In this case: what is your credit rating? As my good friend Sam Parker always says, “Your credit score is pretty much your financial resume. As you try to say, “Hey, give me some money for this car. I promise I’ll pay you back,” there’s a bunch of people behind you saying “He’s good for this” or ” Don’t listen to you. He’s lying. He still hasn’t paid me back for those Skittles last week.
A light representation like this is something that can truly be implanted in a child’s brain for a lifetime. And the most important thing that we have to make sure that we insist here is that we don’t have to do this rocket science. If I give you $ 20, what is the probability that you will pay it back? A higher credit score means you are more likely to pay it off. A lower credit score means, “Uh, I have to question you a bit. I still have some questions. “
Ultimately, little conversations like this become life lessons for your children.
Now let me help you look like the smartest parent in the room. Some students want to start building great credit now. I totally agree with that.
I want to thank my mother-in-law, Angela Copeland, who had the foresight to get me a college student credit card so that I could start having good credit. Strategically she put a little limit of $ 200 on that credit card so her son here couldn’t go out and make so many mistakes and dig such a big hole that it ruined the rest of my life.
Yes, the $ 200 for a student is a lot of money, but creating that good credit payment history over time by paying off that $ 14 monthly bill has paid off me tremendously over time in terms of my credit score. . By laying these foundations early on, you can easily assess when your child is actually ready for a responsibility like this. and they can begin to build up good credit that will benefit them for the rest of their lives.
Now what else should I tell my child about?
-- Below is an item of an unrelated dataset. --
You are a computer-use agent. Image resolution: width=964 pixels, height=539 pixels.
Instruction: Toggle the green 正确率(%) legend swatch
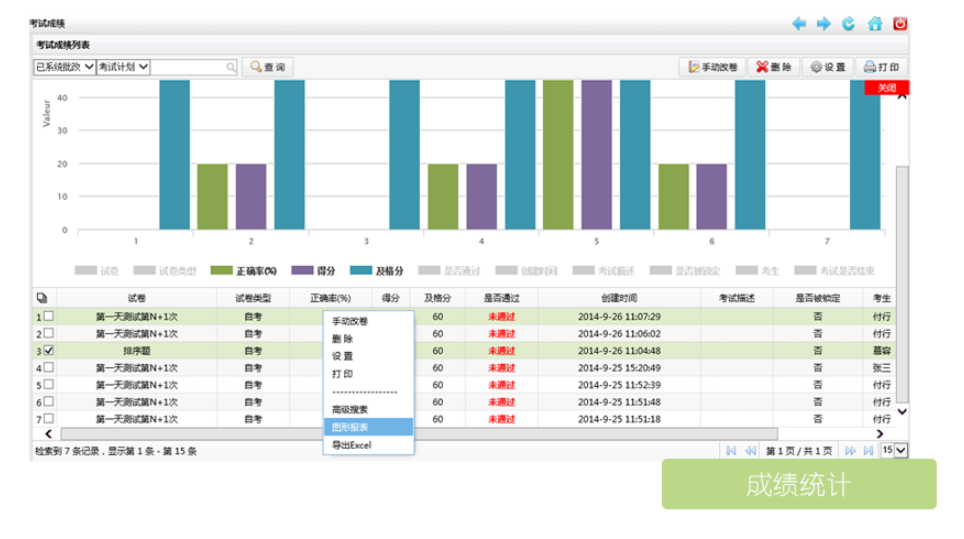tap(221, 271)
For me, I want my son’s hard work early in his life to work hard for him for the rest of his life, which means he has to make his money work for him. I said it once. I’ve said it twice, and I’ll say it again: we need to get it invested.
So, I like to ask kids, “Wow, these are nice shoes. Your friend has the same pair of shoes. Did you know you could own this business? I own this business. When you bought these shoes and when your friend is a relative bought these shoes, guess what? I made some money. I hope if you keep buying shoes then the money I earn from owning the business will pay for my next pair of shoes. “
Then we can go further. By opening a small investment account to watch together, your child will have the opportunity to see their money grow. A simple conversation like this can leave a child wondering, “Hmm, I want to know more,” and that’s all we need as a parent.
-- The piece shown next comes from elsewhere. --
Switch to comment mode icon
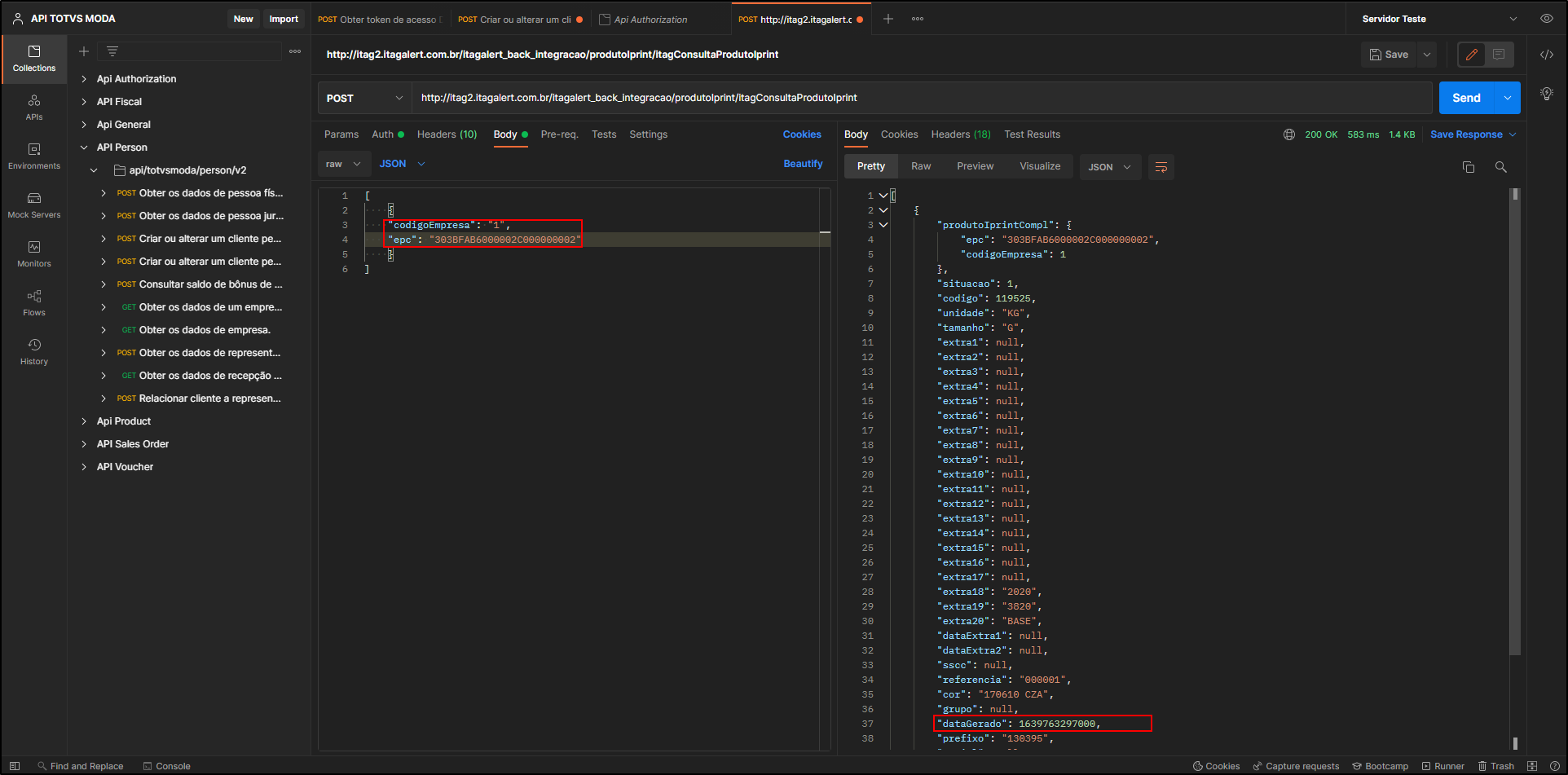This screenshot has height=775, width=1568. pyautogui.click(x=1499, y=55)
It is also important that you notice your child’s drinking habits. “Hey, do I see my son getting too spendthrift?” Well my son tends to save a lot. Or if I see a negative trend, how can I potentially integrate it?
It is easy for a child to get carried away by whatever money can buy him or her. But as parents, it’s our job to make them aware of how much input they have compared to their output. We need it to understand cash flow. It is never too late or too early to talk about the budget. And hey, you might just learn a thing or two yourself.
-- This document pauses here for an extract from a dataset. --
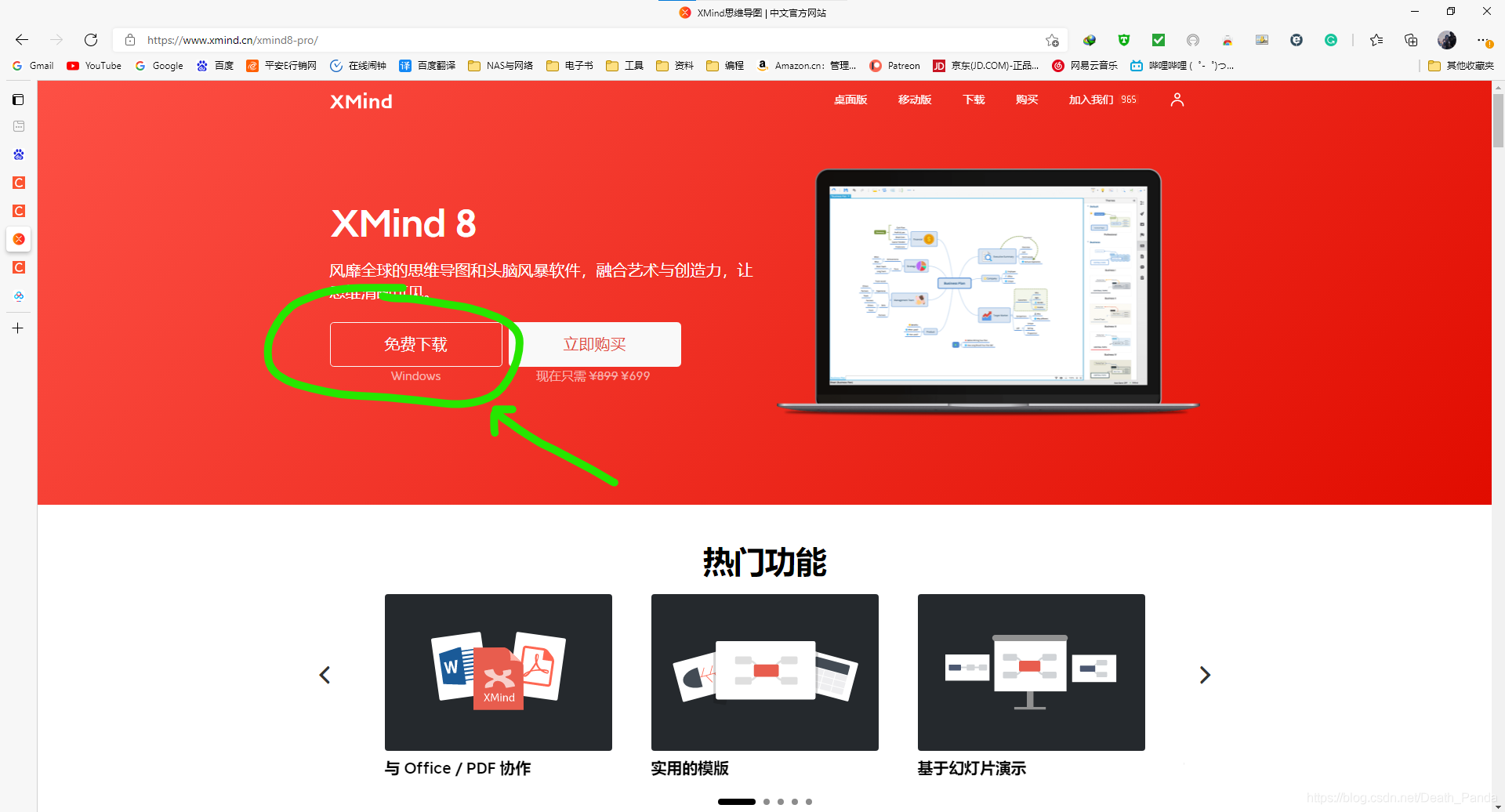Open the Office / PDF 协作 feature thumbnail
This screenshot has height=812, width=1505.
pos(499,672)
We have to take off our parent hat for a second. We cannot be experts or know-it-alls in this area. They must be conversations. No one wants to be told what to do, but when you work with someone and collaborate with someone, then you are able to let your guard down and open up to growth.
Let’s make sure we take responsibility for the job, task and responsibility we have to remove mental stress from their life because of money. We don’t have all the answers. We are going to solve this problem together as parents, but it all starts with a conversation – simple too.
At this point you know where to find me: Kiplinger.com/cope. Send me a DM, comment, email, send owl or homing pigeon to get in touch with me. I want to know how these conversations go, and also, what topic you would like to hear me talk about at the next Cope’ing With Money.
As always, stay safe, stay blessed. I’ll see you soon. Peace.